Anyone have any ideas of where I should be looking? Bad power supply? Too big of a swap file? The unit is only about 3 weeks old.

Thanks!


----------



## JamieP (Aug 3, 2004)

Skirge01 said:


> ... now it's rebooting just as it finishes "acquiring the satellite information" around the 96% point. I do not get a GSOD or anything else. It just loops back to the "Welcome" message. While it's getting the signal, I checked the internal temperature and the system info said it was fine.


Google "HR10-250 Rebooting when scanning for OTA channels" and you'll find a link to a thread on DDB that discuss what sounds like the same, or a similar issue. Yazhol there believes it to be related to the installation of the usb-2.4.27 backport drivers, though as the maintainer of that package, I'm skeptical.
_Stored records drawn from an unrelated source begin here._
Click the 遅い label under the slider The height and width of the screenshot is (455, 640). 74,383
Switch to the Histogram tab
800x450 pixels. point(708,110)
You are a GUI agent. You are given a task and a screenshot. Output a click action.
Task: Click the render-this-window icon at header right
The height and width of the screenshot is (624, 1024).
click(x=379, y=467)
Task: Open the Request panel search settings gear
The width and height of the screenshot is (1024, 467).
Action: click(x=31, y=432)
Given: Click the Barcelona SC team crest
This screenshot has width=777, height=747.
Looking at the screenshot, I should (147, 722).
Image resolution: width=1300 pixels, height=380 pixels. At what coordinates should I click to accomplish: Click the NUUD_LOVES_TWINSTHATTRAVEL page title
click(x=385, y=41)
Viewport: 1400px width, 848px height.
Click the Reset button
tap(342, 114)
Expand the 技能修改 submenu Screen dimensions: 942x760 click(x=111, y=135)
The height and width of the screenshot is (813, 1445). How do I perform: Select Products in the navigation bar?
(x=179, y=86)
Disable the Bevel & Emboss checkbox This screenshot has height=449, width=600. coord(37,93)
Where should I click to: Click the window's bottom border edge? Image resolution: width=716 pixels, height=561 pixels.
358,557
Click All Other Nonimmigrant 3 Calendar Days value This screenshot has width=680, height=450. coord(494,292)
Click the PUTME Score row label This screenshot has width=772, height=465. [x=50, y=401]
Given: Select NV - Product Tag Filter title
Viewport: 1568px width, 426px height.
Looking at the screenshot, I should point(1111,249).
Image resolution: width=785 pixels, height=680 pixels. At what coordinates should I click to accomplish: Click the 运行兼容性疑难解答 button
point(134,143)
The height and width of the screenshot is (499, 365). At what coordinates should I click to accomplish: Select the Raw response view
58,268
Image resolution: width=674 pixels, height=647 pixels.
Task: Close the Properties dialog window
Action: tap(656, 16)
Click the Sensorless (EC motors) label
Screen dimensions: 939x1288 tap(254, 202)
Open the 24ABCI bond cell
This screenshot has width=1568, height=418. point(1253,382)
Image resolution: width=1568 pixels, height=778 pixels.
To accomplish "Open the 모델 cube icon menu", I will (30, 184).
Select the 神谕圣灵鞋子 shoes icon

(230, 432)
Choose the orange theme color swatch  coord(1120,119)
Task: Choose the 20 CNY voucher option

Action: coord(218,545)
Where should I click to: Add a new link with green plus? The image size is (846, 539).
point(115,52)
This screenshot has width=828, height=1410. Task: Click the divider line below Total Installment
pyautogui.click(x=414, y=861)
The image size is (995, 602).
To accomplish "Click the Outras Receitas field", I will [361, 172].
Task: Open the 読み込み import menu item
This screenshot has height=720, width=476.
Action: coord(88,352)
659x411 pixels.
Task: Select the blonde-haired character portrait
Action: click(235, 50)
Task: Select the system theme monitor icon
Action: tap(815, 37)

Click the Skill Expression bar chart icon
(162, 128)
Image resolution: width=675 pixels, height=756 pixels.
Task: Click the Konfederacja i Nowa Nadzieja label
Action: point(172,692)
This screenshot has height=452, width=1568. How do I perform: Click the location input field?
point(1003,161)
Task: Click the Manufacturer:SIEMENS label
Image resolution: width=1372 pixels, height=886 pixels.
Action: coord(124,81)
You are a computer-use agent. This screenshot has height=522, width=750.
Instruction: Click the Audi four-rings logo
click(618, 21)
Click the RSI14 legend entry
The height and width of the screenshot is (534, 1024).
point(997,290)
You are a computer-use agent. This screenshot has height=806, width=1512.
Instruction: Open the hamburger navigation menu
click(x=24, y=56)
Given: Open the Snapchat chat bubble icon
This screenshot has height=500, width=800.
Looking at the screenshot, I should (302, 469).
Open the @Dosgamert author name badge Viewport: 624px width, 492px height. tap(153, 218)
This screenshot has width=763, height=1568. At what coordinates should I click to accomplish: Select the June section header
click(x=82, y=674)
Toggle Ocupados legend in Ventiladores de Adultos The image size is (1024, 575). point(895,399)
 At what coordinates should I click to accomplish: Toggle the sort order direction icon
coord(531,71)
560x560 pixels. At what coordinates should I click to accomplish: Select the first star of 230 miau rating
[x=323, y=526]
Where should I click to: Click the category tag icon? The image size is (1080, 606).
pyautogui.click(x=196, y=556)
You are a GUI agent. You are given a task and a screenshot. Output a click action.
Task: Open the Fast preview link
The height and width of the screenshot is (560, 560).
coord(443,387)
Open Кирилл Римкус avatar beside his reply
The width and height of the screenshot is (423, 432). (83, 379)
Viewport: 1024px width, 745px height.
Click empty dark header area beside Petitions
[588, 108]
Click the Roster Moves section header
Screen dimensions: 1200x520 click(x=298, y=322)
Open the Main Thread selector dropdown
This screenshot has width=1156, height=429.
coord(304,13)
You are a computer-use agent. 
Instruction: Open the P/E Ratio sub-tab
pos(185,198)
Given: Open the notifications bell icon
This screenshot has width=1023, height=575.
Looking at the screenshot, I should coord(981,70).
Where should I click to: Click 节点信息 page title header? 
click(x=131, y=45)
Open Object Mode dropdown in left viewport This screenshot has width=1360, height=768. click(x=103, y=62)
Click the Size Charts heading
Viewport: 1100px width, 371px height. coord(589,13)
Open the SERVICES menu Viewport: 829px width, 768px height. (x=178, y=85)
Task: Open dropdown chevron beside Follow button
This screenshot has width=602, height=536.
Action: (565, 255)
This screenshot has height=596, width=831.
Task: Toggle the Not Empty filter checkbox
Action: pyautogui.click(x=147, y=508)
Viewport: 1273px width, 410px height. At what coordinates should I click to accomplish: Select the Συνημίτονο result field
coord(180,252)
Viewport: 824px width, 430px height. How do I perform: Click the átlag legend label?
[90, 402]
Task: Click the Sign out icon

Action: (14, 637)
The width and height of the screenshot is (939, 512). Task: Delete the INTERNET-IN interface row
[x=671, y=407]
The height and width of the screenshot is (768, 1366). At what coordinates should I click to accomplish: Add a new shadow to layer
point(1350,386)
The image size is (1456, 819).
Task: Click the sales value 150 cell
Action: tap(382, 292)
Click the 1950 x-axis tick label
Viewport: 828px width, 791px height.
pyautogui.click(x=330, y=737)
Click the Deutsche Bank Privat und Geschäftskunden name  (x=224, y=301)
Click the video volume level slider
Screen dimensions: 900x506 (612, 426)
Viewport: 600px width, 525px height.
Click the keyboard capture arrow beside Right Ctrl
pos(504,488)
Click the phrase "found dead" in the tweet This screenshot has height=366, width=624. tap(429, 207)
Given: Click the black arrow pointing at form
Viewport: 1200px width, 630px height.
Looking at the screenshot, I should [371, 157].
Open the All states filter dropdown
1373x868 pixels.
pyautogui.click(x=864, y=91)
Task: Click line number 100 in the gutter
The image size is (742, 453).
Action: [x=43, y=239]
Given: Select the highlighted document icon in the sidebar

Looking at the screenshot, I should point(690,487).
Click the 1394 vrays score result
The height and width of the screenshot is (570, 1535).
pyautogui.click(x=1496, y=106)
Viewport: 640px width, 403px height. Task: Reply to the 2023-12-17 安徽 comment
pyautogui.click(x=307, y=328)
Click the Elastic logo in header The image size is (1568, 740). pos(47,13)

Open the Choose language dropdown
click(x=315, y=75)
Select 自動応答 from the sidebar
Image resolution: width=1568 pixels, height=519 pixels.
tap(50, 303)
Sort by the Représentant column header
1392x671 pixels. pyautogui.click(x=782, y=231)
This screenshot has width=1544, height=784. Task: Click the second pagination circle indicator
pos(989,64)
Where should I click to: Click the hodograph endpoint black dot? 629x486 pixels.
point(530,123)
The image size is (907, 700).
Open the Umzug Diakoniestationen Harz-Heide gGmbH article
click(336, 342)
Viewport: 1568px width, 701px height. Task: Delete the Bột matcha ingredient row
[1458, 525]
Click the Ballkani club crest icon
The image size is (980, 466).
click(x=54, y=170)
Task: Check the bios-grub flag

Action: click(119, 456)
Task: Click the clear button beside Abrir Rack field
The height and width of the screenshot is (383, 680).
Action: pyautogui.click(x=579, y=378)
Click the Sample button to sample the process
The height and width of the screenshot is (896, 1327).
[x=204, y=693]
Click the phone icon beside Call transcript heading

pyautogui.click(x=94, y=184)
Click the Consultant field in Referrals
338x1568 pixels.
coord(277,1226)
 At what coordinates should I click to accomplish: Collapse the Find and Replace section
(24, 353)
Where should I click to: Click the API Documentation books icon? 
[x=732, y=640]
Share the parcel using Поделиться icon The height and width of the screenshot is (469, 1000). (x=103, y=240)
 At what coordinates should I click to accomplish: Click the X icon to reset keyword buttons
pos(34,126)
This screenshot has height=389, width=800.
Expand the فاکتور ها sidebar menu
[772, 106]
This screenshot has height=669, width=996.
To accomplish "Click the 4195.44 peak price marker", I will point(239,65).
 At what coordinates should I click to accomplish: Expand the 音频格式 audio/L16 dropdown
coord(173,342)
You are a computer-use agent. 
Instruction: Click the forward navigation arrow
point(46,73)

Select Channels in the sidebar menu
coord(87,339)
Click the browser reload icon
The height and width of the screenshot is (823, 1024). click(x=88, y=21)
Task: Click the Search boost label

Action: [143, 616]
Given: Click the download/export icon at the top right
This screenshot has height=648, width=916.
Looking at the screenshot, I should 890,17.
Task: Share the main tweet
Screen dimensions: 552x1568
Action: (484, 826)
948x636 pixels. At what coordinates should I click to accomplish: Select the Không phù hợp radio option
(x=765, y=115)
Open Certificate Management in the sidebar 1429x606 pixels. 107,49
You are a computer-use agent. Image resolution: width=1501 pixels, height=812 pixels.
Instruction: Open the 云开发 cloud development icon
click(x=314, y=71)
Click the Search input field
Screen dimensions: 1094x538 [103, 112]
If you are using the backport usb2 drivers, you might go back to the stock drivers to see if the problem goes away.


----------



## Skirge01 (Feb 16, 2002)

Thanks, JamieP.

That thread did manage to solve my problem, as I posted over there. All I did was comment out the pertinent USB and ethernet lines from rc.sysinit.author and the unit is working fine again.

I hope someone finds a workaround for this as I'd like to get networking... umm... working again.


----------